SHORT PROBLEM ::
Copy each of the entries below exactly as it appears, character for character.

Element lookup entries
-*-
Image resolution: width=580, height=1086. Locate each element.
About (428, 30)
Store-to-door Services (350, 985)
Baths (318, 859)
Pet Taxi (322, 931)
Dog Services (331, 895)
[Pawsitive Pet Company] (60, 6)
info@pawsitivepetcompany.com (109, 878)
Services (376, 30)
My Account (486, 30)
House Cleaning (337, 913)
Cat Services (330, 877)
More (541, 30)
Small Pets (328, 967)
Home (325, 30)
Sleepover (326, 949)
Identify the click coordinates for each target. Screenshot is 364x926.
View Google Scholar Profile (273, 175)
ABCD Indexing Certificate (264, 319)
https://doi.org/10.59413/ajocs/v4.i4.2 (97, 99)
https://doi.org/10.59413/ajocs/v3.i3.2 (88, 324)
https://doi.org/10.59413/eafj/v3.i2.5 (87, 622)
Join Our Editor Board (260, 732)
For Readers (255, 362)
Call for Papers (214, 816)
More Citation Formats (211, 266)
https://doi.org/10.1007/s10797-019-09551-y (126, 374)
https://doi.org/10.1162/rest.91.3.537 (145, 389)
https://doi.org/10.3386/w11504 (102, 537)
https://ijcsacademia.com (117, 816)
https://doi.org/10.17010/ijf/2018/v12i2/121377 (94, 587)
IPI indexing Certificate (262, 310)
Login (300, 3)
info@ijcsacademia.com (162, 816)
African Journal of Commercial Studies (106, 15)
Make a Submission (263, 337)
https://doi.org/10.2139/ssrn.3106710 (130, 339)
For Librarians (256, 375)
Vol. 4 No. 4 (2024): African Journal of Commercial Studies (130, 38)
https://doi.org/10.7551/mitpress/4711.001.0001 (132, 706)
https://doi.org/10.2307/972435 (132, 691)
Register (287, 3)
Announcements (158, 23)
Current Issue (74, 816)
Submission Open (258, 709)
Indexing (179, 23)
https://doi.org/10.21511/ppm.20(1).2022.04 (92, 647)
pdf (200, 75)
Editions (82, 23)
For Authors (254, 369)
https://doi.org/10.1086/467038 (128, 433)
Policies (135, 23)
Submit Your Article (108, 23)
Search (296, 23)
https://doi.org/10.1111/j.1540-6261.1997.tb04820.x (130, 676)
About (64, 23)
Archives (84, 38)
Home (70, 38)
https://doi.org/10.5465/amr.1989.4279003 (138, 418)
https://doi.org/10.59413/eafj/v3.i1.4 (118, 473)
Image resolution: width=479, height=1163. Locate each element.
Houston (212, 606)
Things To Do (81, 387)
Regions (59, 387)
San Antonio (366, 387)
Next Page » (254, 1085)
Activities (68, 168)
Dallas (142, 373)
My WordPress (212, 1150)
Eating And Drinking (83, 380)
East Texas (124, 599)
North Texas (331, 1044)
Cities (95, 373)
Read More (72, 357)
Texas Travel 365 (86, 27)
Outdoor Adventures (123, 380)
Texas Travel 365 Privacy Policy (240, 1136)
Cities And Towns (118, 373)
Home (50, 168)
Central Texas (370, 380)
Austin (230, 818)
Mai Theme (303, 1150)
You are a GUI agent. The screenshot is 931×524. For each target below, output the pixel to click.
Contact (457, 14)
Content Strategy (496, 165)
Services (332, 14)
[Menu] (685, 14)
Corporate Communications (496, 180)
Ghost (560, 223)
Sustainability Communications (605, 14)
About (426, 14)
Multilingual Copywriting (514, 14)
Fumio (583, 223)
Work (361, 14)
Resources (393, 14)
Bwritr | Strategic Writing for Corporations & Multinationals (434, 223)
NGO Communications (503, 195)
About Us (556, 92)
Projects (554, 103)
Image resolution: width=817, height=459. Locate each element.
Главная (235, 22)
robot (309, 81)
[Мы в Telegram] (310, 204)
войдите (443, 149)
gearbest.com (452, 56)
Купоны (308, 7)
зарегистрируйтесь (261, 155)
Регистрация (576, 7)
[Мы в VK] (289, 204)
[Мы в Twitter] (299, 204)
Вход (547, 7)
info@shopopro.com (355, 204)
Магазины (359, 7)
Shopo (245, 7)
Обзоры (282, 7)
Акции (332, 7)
-*-
ANSWER TO THE TASK ::
Image resolution: width=580, height=1086. Locate each element.
About (428, 30)
Store-to-door Services (350, 985)
Baths (318, 859)
Pet Taxi (322, 931)
Dog Services (331, 895)
[Pawsitive Pet Company] (60, 6)
info@pawsitivepetcompany.com (109, 878)
Services (376, 30)
My Account (486, 30)
House Cleaning (337, 913)
Cat Services (330, 877)
More (541, 30)
Small Pets (328, 967)
Home (325, 30)
Sleepover (326, 949)
Identify the click coordinates for each target. Screenshot is 364x926.
View Google Scholar Profile (273, 175)
ABCD Indexing Certificate (264, 319)
https://doi.org/10.59413/ajocs/v4.i4.2 (97, 99)
https://doi.org/10.59413/ajocs/v3.i3.2 (88, 324)
https://doi.org/10.59413/eafj/v3.i2.5 (87, 622)
Join Our Editor Board (260, 732)
For Readers (255, 362)
Call for Papers (214, 816)
More Citation Formats (211, 266)
https://doi.org/10.1007/s10797-019-09551-y (126, 374)
https://doi.org/10.1162/rest.91.3.537 (145, 389)
https://doi.org/10.3386/w11504 (102, 537)
https://ijcsacademia.com (117, 816)
https://doi.org/10.17010/ijf/2018/v12i2/121377 (94, 587)
IPI indexing Certificate (262, 310)
Login (300, 3)
info@ijcsacademia.com (162, 816)
African Journal of Commercial Studies (106, 15)
Make a Submission (263, 337)
https://doi.org/10.2139/ssrn.3106710 (130, 339)
For Librarians (256, 375)
Vol. 4 No. 4 (2024): African Journal of Commercial Studies (130, 38)
https://doi.org/10.7551/mitpress/4711.001.0001 (132, 706)
https://doi.org/10.2307/972435 (132, 691)
Register (287, 3)
Announcements (158, 23)
Current Issue (74, 816)
Submission Open (258, 709)
Indexing (179, 23)
https://doi.org/10.21511/ppm.20(1).2022.04 (92, 647)
pdf (200, 75)
Editions (82, 23)
For Authors (254, 369)
https://doi.org/10.1086/467038 (128, 433)
Policies (135, 23)
Submit Your Article (108, 23)
Search (296, 23)
https://doi.org/10.1111/j.1540-6261.1997.tb04820.x (130, 676)
About (64, 23)
Archives (84, 38)
Home (70, 38)
https://doi.org/10.5465/amr.1989.4279003 (138, 418)
https://doi.org/10.59413/eafj/v3.i1.4 (118, 473)
Image resolution: width=479, height=1163. Locate each element.
Houston (212, 606)
Things To Do (81, 387)
Regions (59, 387)
San Antonio (366, 387)
Next Page » (254, 1085)
Activities (68, 168)
Dallas (142, 373)
My WordPress (212, 1150)
Eating And Drinking (83, 380)
East Texas (124, 599)
North Texas (331, 1044)
Cities (95, 373)
Read More (72, 357)
Texas Travel 365 (86, 27)
Outdoor Adventures (123, 380)
Texas Travel 365 Privacy Policy (240, 1136)
Cities And Towns (118, 373)
Home (50, 168)
Central Texas (370, 380)
Austin (230, 818)
Mai Theme (303, 1150)
You are a GUI agent. The screenshot is 931×524. For each target below, output the pixel to click.
Contact (457, 14)
Content Strategy (496, 165)
Services (332, 14)
[Menu] (685, 14)
Corporate Communications (496, 180)
Ghost (560, 223)
Sustainability Communications (605, 14)
About (426, 14)
Multilingual Copywriting (514, 14)
Fumio (583, 223)
Work (361, 14)
Resources (393, 14)
Bwritr | Strategic Writing for Corporations & Multinationals (434, 223)
NGO Communications (503, 195)
About Us (556, 92)
Projects (554, 103)
Image resolution: width=817, height=459. Locate each element.
Главная (235, 22)
robot (309, 81)
[Мы в Telegram] (310, 204)
войдите (443, 149)
gearbest.com (452, 56)
Купоны (308, 7)
зарегистрируйтесь (261, 155)
Регистрация (576, 7)
[Мы в VK] (289, 204)
[Мы в Twitter] (299, 204)
Вход (547, 7)
info@shopopro.com (355, 204)
Магазины (359, 7)
Shopo (245, 7)
Обзоры (282, 7)
Акции (332, 7)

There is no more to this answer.